Every single line below has to be printed once more, exactly.

◆ **The data**

○ ○ ○

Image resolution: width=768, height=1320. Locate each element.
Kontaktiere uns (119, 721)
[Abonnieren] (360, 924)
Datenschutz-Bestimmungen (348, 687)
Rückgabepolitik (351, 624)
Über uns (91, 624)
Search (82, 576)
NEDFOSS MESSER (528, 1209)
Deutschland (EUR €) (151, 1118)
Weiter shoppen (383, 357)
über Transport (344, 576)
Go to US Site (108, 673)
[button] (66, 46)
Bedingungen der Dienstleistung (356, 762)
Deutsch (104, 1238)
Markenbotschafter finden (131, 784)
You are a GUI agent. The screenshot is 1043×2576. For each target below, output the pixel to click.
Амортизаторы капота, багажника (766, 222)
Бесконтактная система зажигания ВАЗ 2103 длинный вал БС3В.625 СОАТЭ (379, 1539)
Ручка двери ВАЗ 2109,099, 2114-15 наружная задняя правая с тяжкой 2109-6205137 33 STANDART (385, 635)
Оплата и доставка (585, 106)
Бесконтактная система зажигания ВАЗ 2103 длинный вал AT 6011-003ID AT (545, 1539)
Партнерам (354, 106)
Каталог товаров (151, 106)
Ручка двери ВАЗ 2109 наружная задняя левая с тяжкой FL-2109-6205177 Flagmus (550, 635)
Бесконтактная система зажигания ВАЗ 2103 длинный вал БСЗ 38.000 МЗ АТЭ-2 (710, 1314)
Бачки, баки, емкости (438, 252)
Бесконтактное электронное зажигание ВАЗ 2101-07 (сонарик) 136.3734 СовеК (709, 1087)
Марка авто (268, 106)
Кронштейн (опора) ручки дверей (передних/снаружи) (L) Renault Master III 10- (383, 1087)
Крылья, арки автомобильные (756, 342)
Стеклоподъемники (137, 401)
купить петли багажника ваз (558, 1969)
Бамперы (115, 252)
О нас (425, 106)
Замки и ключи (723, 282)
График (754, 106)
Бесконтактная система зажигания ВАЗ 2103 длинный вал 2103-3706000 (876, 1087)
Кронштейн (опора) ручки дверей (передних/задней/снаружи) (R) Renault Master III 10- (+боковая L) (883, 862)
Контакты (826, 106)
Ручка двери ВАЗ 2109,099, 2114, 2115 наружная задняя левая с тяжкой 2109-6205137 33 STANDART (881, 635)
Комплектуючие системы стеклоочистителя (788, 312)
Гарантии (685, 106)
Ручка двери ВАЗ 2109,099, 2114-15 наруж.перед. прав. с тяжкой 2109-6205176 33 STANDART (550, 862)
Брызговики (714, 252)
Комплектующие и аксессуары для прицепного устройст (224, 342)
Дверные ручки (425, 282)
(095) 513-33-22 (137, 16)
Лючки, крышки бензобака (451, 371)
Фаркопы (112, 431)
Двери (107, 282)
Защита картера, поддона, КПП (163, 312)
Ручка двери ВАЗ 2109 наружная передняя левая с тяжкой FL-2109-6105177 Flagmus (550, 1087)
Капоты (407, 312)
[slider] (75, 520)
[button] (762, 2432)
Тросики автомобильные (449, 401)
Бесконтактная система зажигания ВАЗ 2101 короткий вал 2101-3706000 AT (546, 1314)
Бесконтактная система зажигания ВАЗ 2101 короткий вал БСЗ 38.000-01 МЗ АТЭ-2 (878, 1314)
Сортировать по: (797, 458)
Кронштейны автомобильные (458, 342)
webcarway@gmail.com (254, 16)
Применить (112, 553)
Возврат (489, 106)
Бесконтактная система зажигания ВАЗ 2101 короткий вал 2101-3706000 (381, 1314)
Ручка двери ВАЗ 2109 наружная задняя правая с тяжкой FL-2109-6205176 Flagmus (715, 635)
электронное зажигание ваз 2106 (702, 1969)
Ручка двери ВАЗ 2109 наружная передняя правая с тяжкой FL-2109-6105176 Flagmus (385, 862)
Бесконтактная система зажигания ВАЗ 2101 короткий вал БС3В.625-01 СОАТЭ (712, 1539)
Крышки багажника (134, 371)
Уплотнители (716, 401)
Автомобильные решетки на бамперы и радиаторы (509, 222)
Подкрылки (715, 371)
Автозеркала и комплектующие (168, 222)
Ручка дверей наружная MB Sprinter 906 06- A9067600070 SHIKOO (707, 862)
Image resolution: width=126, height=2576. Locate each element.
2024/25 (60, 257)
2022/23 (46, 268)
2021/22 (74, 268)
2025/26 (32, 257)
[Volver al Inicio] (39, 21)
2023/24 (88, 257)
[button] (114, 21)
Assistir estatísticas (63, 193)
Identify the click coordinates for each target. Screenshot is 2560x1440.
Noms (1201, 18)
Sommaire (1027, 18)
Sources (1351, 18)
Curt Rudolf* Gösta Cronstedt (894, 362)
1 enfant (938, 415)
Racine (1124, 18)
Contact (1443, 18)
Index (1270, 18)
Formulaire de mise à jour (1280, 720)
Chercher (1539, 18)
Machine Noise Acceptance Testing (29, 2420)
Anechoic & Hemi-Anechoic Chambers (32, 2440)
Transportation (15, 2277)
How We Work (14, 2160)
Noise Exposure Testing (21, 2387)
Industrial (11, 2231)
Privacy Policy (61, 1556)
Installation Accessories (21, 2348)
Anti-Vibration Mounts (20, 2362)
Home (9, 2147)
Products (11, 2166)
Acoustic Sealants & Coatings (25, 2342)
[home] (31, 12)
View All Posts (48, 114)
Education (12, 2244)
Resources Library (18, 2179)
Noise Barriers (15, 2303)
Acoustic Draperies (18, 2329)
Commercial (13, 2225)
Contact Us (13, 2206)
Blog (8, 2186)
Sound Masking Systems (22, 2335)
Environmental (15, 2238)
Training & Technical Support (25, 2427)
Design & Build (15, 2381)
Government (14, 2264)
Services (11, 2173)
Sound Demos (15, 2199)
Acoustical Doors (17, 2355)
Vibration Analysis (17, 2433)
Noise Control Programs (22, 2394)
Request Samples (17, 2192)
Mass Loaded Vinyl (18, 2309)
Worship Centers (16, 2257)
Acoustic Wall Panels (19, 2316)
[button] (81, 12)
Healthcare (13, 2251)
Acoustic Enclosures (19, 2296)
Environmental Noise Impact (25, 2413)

○ ○ ○

◆ **Answer for the task**
Image resolution: width=768, height=1320. Locate each element.
Kontaktiere uns (119, 721)
[Abonnieren] (360, 924)
Datenschutz-Bestimmungen (348, 687)
Rückgabepolitik (351, 624)
Über uns (91, 624)
Search (82, 576)
NEDFOSS MESSER (528, 1209)
Deutschland (EUR €) (151, 1118)
Weiter shoppen (383, 357)
über Transport (344, 576)
Go to US Site (108, 673)
[button] (66, 46)
Bedingungen der Dienstleistung (356, 762)
Deutsch (104, 1238)
Markenbotschafter finden (131, 784)
You are a GUI agent. The screenshot is 1043×2576. For each target below, output the pixel to click.
Амортизаторы капота, багажника (766, 222)
Бесконтактная система зажигания ВАЗ 2103 длинный вал БС3В.625 СОАТЭ (379, 1539)
Ручка двери ВАЗ 2109,099, 2114-15 наружная задняя правая с тяжкой 2109-6205137 33 STANDART (385, 635)
Оплата и доставка (585, 106)
Бесконтактная система зажигания ВАЗ 2103 длинный вал AT 6011-003ID AT (545, 1539)
Партнерам (354, 106)
Каталог товаров (151, 106)
Ручка двери ВАЗ 2109 наружная задняя левая с тяжкой FL-2109-6205177 Flagmus (550, 635)
Бесконтактная система зажигания ВАЗ 2103 длинный вал БСЗ 38.000 МЗ АТЭ-2 (710, 1314)
Бачки, баки, емкости (438, 252)
Бесконтактное электронное зажигание ВАЗ 2101-07 (сонарик) 136.3734 СовеК (709, 1087)
Марка авто (268, 106)
Кронштейн (опора) ручки дверей (передних/снаружи) (L) Renault Master III 10- (383, 1087)
Крылья, арки автомобильные (756, 342)
Стеклоподъемники (137, 401)
купить петли багажника ваз (558, 1969)
Бамперы (115, 252)
О нас (425, 106)
Замки и ключи (723, 282)
График (754, 106)
Бесконтактная система зажигания ВАЗ 2103 длинный вал 2103-3706000 (876, 1087)
Кронштейн (опора) ручки дверей (передних/задней/снаружи) (R) Renault Master III 10- (+боковая L) (883, 862)
Контакты (826, 106)
Ручка двери ВАЗ 2109,099, 2114, 2115 наружная задняя левая с тяжкой 2109-6205137 33 STANDART (881, 635)
Комплектуючие системы стеклоочистителя (788, 312)
Гарантии (685, 106)
Ручка двери ВАЗ 2109,099, 2114-15 наруж.перед. прав. с тяжкой 2109-6205176 33 STANDART (550, 862)
Брызговики (714, 252)
Комплектующие и аксессуары для прицепного устройст (224, 342)
Дверные ручки (425, 282)
(095) 513-33-22 (137, 16)
Лючки, крышки бензобака (451, 371)
Фаркопы (112, 431)
Двери (107, 282)
Защита картера, поддона, КПП (163, 312)
Ручка двери ВАЗ 2109 наружная передняя левая с тяжкой FL-2109-6105177 Flagmus (550, 1087)
Капоты (407, 312)
[slider] (75, 520)
[button] (762, 2432)
Тросики автомобильные (449, 401)
Бесконтактная система зажигания ВАЗ 2101 короткий вал 2101-3706000 AT (546, 1314)
Бесконтактная система зажигания ВАЗ 2101 короткий вал БСЗ 38.000-01 МЗ АТЭ-2 (878, 1314)
Сортировать по: (797, 458)
Кронштейны автомобильные (458, 342)
webcarway@gmail.com (254, 16)
Применить (112, 553)
Возврат (489, 106)
Бесконтактная система зажигания ВАЗ 2101 короткий вал 2101-3706000 (381, 1314)
Ручка двери ВАЗ 2109 наружная задняя правая с тяжкой FL-2109-6205176 Flagmus (715, 635)
электронное зажигание ваз 2106 (702, 1969)
Ручка двери ВАЗ 2109 наружная передняя правая с тяжкой FL-2109-6105176 Flagmus (385, 862)
Бесконтактная система зажигания ВАЗ 2101 короткий вал БС3В.625-01 СОАТЭ (712, 1539)
Крышки багажника (134, 371)
Уплотнители (716, 401)
Автомобильные решетки на бамперы и радиаторы (509, 222)
Подкрылки (715, 371)
Автозеркала и комплектующие (168, 222)
Ручка дверей наружная MB Sprinter 906 06- A9067600070 SHIKOO (707, 862)
Image resolution: width=126, height=2576. Locate each element.
2024/25 (60, 257)
2022/23 (46, 268)
2021/22 (74, 268)
2025/26 (32, 257)
[Volver al Inicio] (39, 21)
2023/24 (88, 257)
[button] (114, 21)
Assistir estatísticas (63, 193)
Identify the click coordinates for each target. Screenshot is 2560x1440.
Noms (1201, 18)
Sommaire (1027, 18)
Sources (1351, 18)
Curt Rudolf* Gösta Cronstedt (894, 362)
1 enfant (938, 415)
Racine (1124, 18)
Contact (1443, 18)
Index (1270, 18)
Formulaire de mise à jour (1280, 720)
Chercher (1539, 18)
Machine Noise Acceptance Testing (29, 2420)
Anechoic & Hemi-Anechoic Chambers (32, 2440)
Transportation (15, 2277)
How We Work (14, 2160)
Noise Exposure Testing (21, 2387)
Industrial (11, 2231)
Privacy Policy (61, 1556)
Installation Accessories (21, 2348)
Anti-Vibration Mounts (20, 2362)
Home (9, 2147)
Products (11, 2166)
Acoustic Sealants & Coatings (25, 2342)
[home] (31, 12)
View All Posts (48, 114)
Education (12, 2244)
Resources Library (18, 2179)
Noise Barriers (15, 2303)
Acoustic Draperies (18, 2329)
Commercial (13, 2225)
Contact Us (13, 2206)
Blog (8, 2186)
Sound Masking Systems (22, 2335)
Environmental (15, 2238)
Training & Technical Support (25, 2427)
Design & Build (15, 2381)
Government (14, 2264)
Services (11, 2173)
Sound Demos (15, 2199)
Acoustical Doors (17, 2355)
Vibration Analysis (17, 2433)
Noise Control Programs (22, 2394)
Request Samples (17, 2192)
Mass Loaded Vinyl (18, 2309)
Worship Centers (16, 2257)
Acoustic Wall Panels (19, 2316)
[button] (81, 12)
Healthcare (13, 2251)
Acoustic Enclosures (19, 2296)
Environmental Noise Impact (25, 2413)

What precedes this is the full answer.